I am not the first man to wave my finger and shake my head at Greg Hardy. I don't think there's anyone who has made excuses for his particular domestic abuse case. But there is a segment of the population that is willing to forget. These are not necessarily bad people. They're usually those who look at professional sports as a video game and the players in it, nothing more than characters off the field. Sadly, thugs like Ray Rice and Greg Hardy have forced us to realize these men have lives off the field. I'm not saying that no one deserves a second chance. I've defended Rice and his now wife in the past, by saying that the fact that they're still together doesn't make him a monster or her weak willed. We don't know the inner workings of their relationship. And I'm not suggesting that Greg Hardy should never be allowed to work again. I'm saying I don't want him on a team that I root for.
Over the last few years I've been a huge defender of outspoken athletes and celebrities. Our country has entered a state of perpetual outrage that wants to defend every group. Even Charles Barkley came under fire for joking about the weight of women in San Antonio. Because, hey, we all know Texas is known for sticking to salads and P90X right? In today's society sticks and stones can break your bones but words can ruin your life. While I hear the argument that "free speech comes with consequences" on a weekly basis, the consequences of domestic violence in the public eye is brushed off unless we see the video. It's impossible not to remember the NFL choosing to suspend Ray Rice for only two games before the security footage of his savage beating leaked. During that same month, we saw people like Adam Richman and Anthony Cumia lose their jobs over things they said on Twitter and Instagram. Now I defended Cumia and Richman on social media and was called a racist or sexist for advocating for, not what they said, but their ability to say it. I was told that free speech comes with responsibility and that these men did not properly represent their companies. So did Rice and Hardy represent the NFL with great honor? Because they were allowed to keep their jobs, until the NFL felt guilty for shrugging off woman beating as "shit happens". If a Mel Gibson movie was released today, there would be protests at theaters across America from African American, Jewish, and women's groups for the things that he said.

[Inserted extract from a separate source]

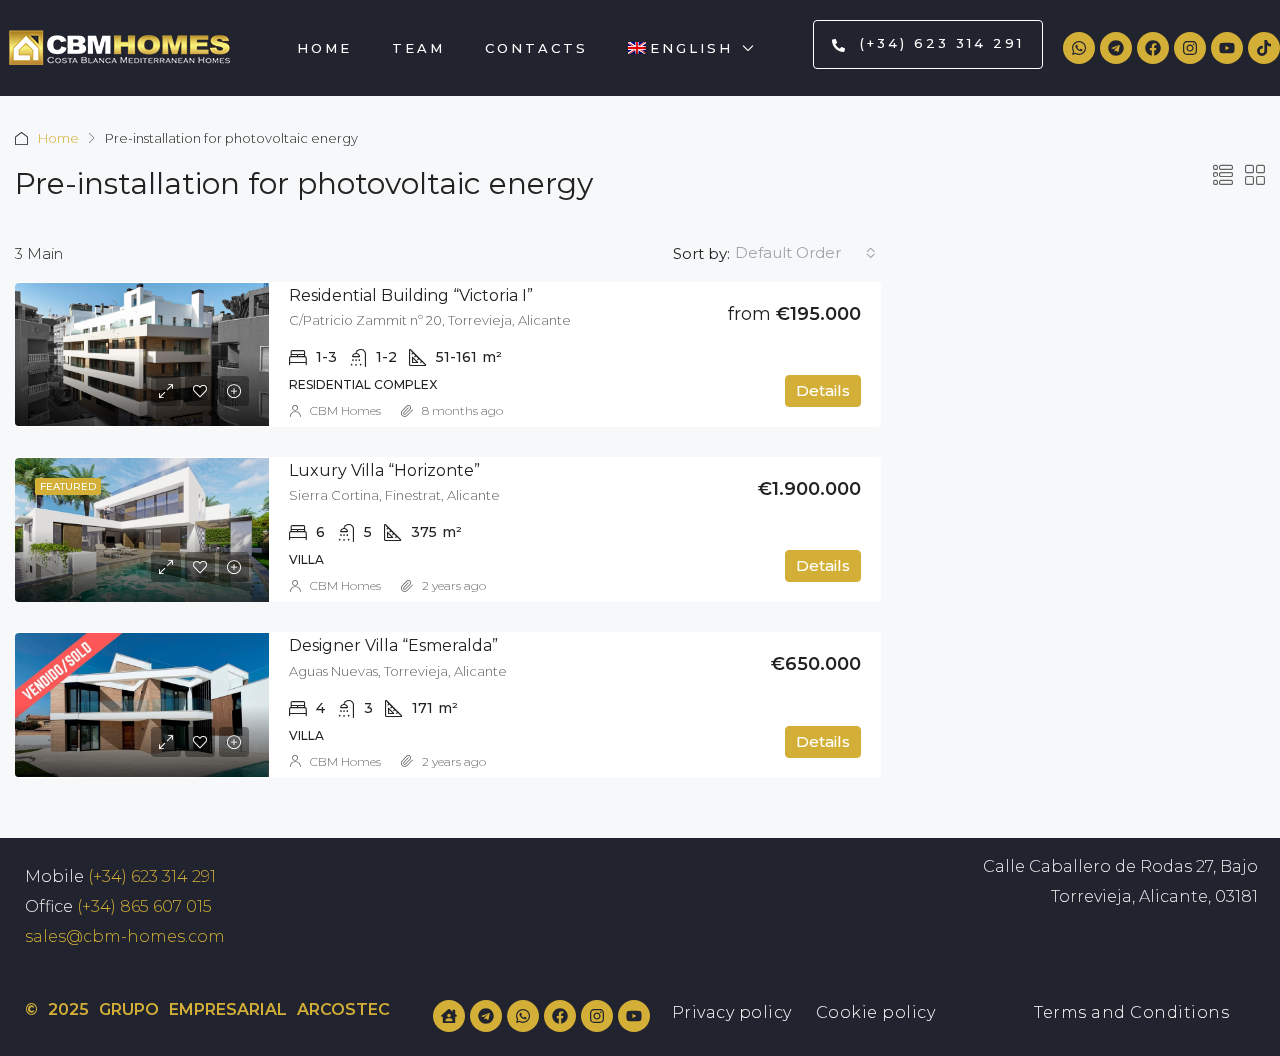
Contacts (536, 48)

But when Ray Rice showed up to Ravens training camp last summer, he was met with applause and support. If you don't remember who John Rocker is, just think of Kenny Powers with less class and public speaking ability. He was essentially blacklisted from baseball after saying all kinds of racist and homophobic things. But Ben Roethlisberger, Michael Vick, Donte Stallworth, Leonard Little and others were allowed back into the NFL after serving brief suspensions.
You say that, as a Patriots fan, I am a hypocrite because I loved Randy Moss. In fact, Randy Moss was one of my favorite athletes. If you have the balls to claim Randy Moss and Greg Hardy are in the same category you're an idiot. Let's go over Moss's days as a naughty boy. He smoked weed in college. That claim is about equal to saying he's guilty of breathing in college. He had that incident with the meter maid where he did what we've all wanted to do to a meter maid at some point, bump them with our car. He coined the phrase "Straight cash homey" which has done nothing but give us a great clip for sports talk radio. And, ah yes, he did the most disgusting act that Joe Buck has ever seen. He pretended to pull down his pants in front of Packers fans. Greg Hardy gave one of the more savage beatings I've ever heard described to a woman who didn't quite stack up to his professional athlete measurements. I'll let you decide which of these two men is worse.
Maybe I'm being overly sensitive. Maybe it is important to protect peoples feeling from mean words. Maybe it's far less important to set an example and stop thugs like Greg Hardy from brutally beating women. But the NFL told me I was right. The NFL are the ones I heard the idea of No More from. You know, when they hired trained actors to cry on cue for the camera in ads telling up we need to stop domestic violence. They told us to stop making excuses for these people. They said it's up to us to take action. No more ignoring it and turning a blind eye, they told us. It would be nice if Roger Goodell and the NFL started taking their own advice. I only ask that Robert Kraft and the New England Patriots do just that.